A baby boomer daughter visiting her elderly shut-in mother in her 80's during quarantine from COVID-19 coronavirus through a window as to not catch this contagious disease

COVID separates family members when nursing homes close visitation

BGSU and University of Maryland social work researchers share families' perspectives

By Julie Carle

When nursing homes shut their doors in March 2020 to prevent the spread of the coronavirus, the residents’ family members were disconnected from their loved ones except for phone calls and window visits.

Their heartbreaking stories are part of the research a pair of social work researchers have undertaken in the midst of the pandemic.

Dr. Vivian Miller, assistant professor of social work and director of the Optimal Aging Institute in the College of Health and Human Services at Bowling Green State University; and Dr. Nancy Kusmaul, associate professor of social work at University of Maryland Baltimore County; have a history of working with nursing homes, looking at policies and quality of life and quality of care issues for people in nursing homes.
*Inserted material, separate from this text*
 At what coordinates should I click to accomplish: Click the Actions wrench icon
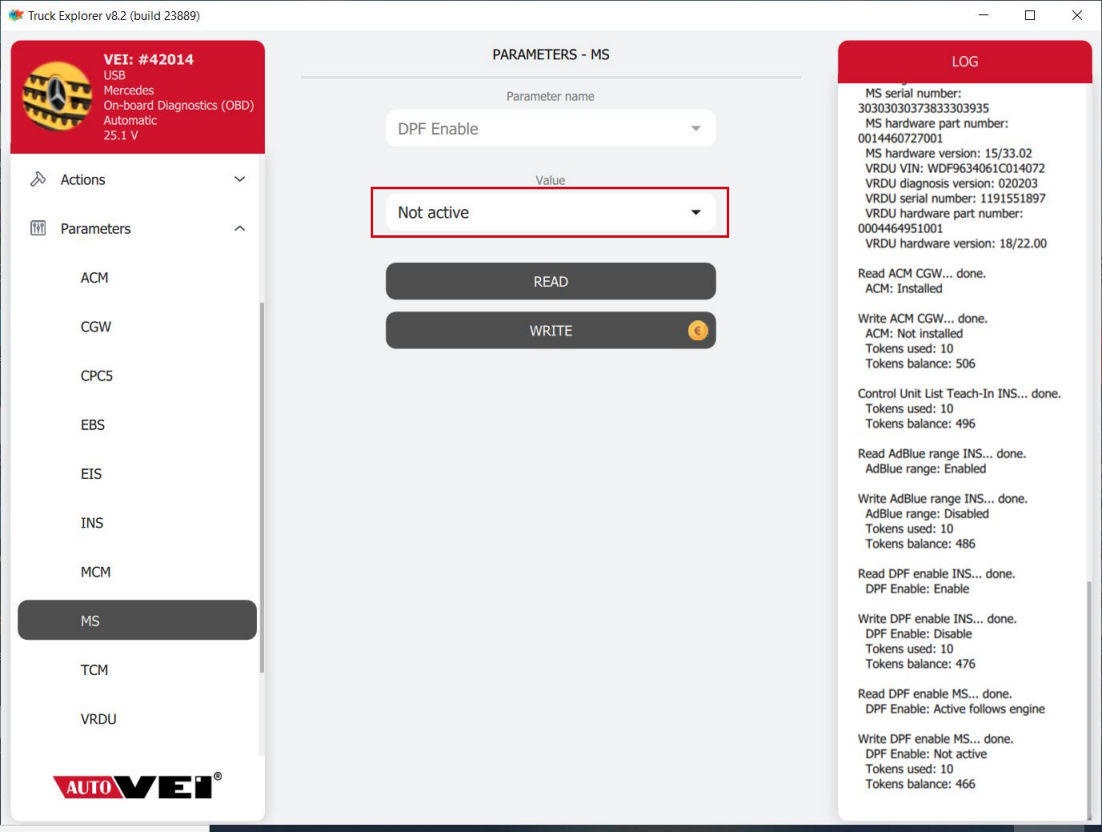(39, 180)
“When Medicaid and Medicare cut off visitation in nursing homes to keep COVID-19 from spreading, we thought it was going to be a couple of weeks, a month, and that seemed reasonable, but then it went on and on,” Kusmaul said. “As the restrictions continued through the summer and beyond, I noticed that nobody at the advocacy level was talking about it from the perspective of the family members.”
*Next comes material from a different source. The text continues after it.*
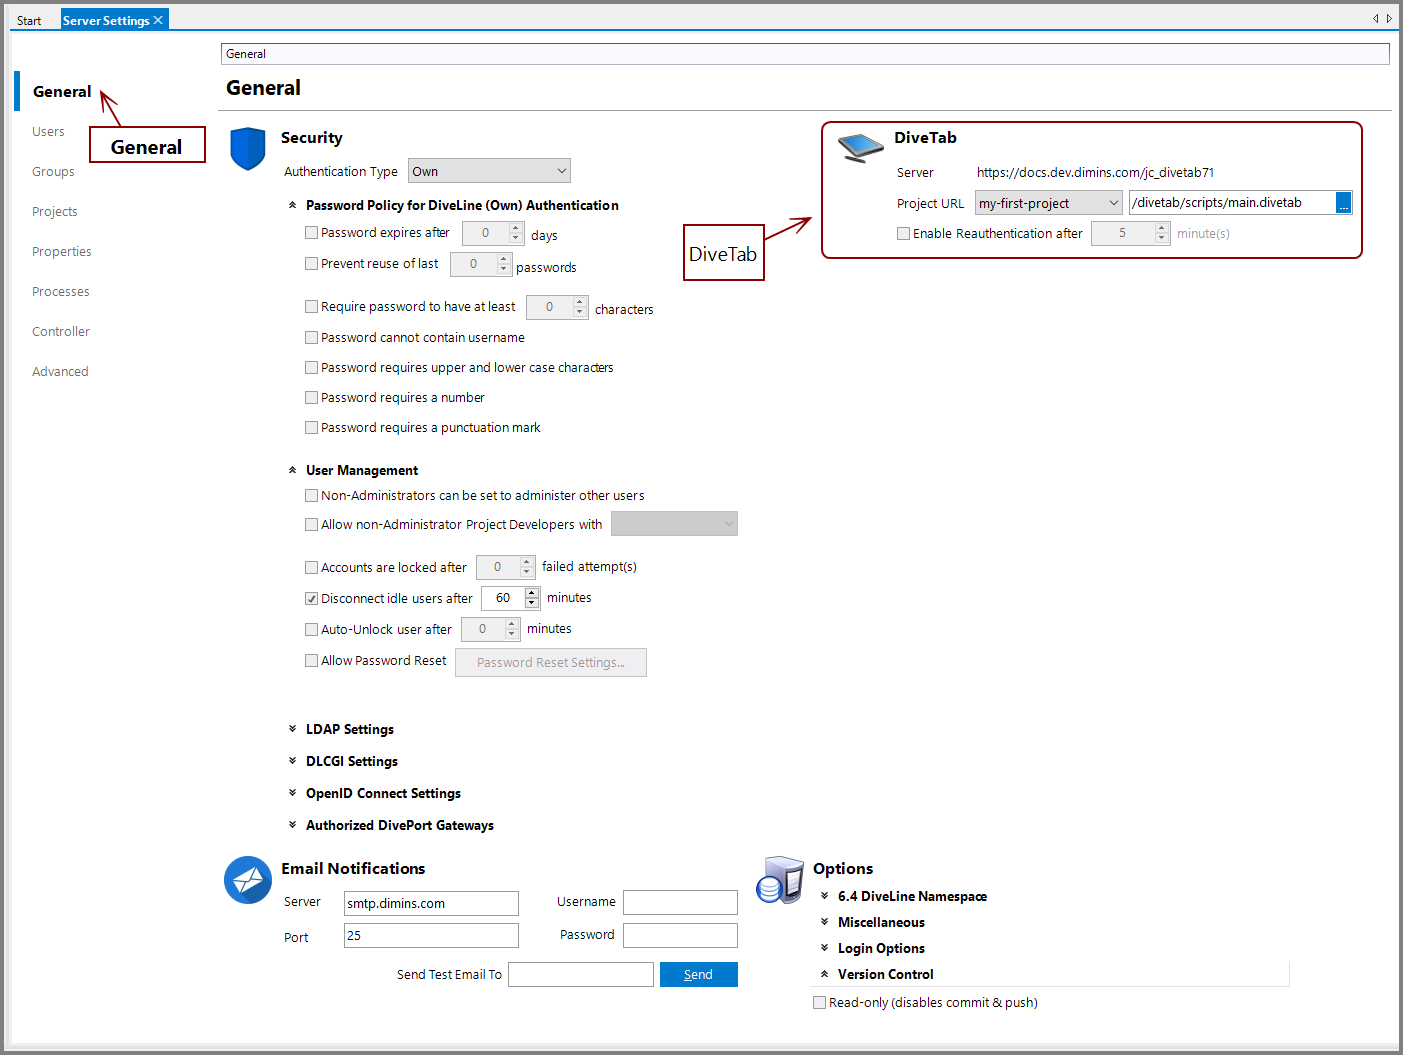Viewport: 1403px width, 1055px height.
Task: Click the Send button
Action: point(698,974)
The gerontology-focused social work faculty members decided to use their experience “to talk with family members, to get their voices heard and to share their voices in academic spaces and to the rest of the world,” Kusmaul said.

Through an online form and handfuls of follow-up interviews, Miller and Kusmaul uncovered many stories, and most with a similar sentiment: Pandemic shutdowns have impacted nursing home residents as well as their families.

“A lot of the people participating were those who had been going every day into the nursing home, or multiple times a week before COVID,” Miller said. “This was a very traumatic change for them.”

One woman whose husband has early onset Alzheimer’s and is blind as a result of the disease, reported her daily visits were limited to phone calls and standing at his window. Sadly, the window visits for him were no different than the phone calls because of his blindness. However, his wife used the window visits to check on his status, to make sure he was getting adequate care getting bathed, eating or not, Miller said.

“She was certain that she would not see her husband again,” Miller said. “For her and many of the family caregivers, there was this grieving process because they had come to the conclusion that they would never see their loved ones again.”

Her story stood out to Miller, because the nursing home visits were part of her daily routine to stay connected to her husband. She basically lived there, and went home to sleep and take care of the house. She felt like she was part of the community at the nursing home. That changed overnight a year ago when COVID-19 became a pandemic.

“Just about everyone I interviewed, including this wife, shared they had seen an incredible decline of their loved ones since stopping visitation,” Miller said. “They couldn’t have that touch anymore, those relational experiences, which are so critical for these residents.”

Kusmaul and Miller shared some of the stories in a Valentine’s Day commentary published in the Baltimore Sun. They used the holiday that symbolizes love as a time to highlight how “suddenly and unexpectedly, policies intended to keep nursing home resident safe led to unimaginable consequences for the couples divided by the doors of a nursing home.”

It’s personal

For Miller and Kusmaul, the topic goes beyond academic research and is personal. Miller’s interest in working with vulnerable, at-risk older adults was due, at least in part, to a close relationship with a grandfather who was in a nursing home. Kusmaul’s earlier career was as a medical social worker, so she had first-hand experience navigating nursing home policies and procedures and their impact on the population she served.

They recruited participants via social media, email listserves and through connections they already had. People responded from across the country, including California, Texas, Illinois, Virginia and Massachusetts.

The overwhelming message was that they just wanted to be heard. They had a lot to say about their loved ones being in long-term care.

This survey “gave them the space to share,” Kusmaul said.

Many of the family caregivers also said when closing visitation continued beyond a month or two, that they would have done whatever it took to return to visits.

“When we asked whether they thought closing visitation kept their family members safer, many of them said, ‘I would have restricted everything to have been able to go into the nursing home,’” Kusmaul said. “It’s that essential caregiver piece. Nursing homes, when they are making decisions, need to respect that family members will do what they need to do to protect their loved ones.”

“I was so interested in sharing the stories in the media because oftentimes in higher education or academia, we’ll do the research and we’ll publish in journals to be read by other scholars or our students,” Miller said. “When Nancy had the idea to write the commentary, provided an entirely new audience where we could highlight the impact of this work and the importance of this work.”

The research can be used to inform policy and legislative changes and reform.

“Academically, there’s a lot of research on nursing homes; however, family members’ perspectives are pretty absent in the research,” Kusmaul said. “In all the spaces, making sure all the voices are heard is really important, especially moving forward; there are some opportunities to make some real changes. We want to make sure we are making those changes in ways that benefit everybody.”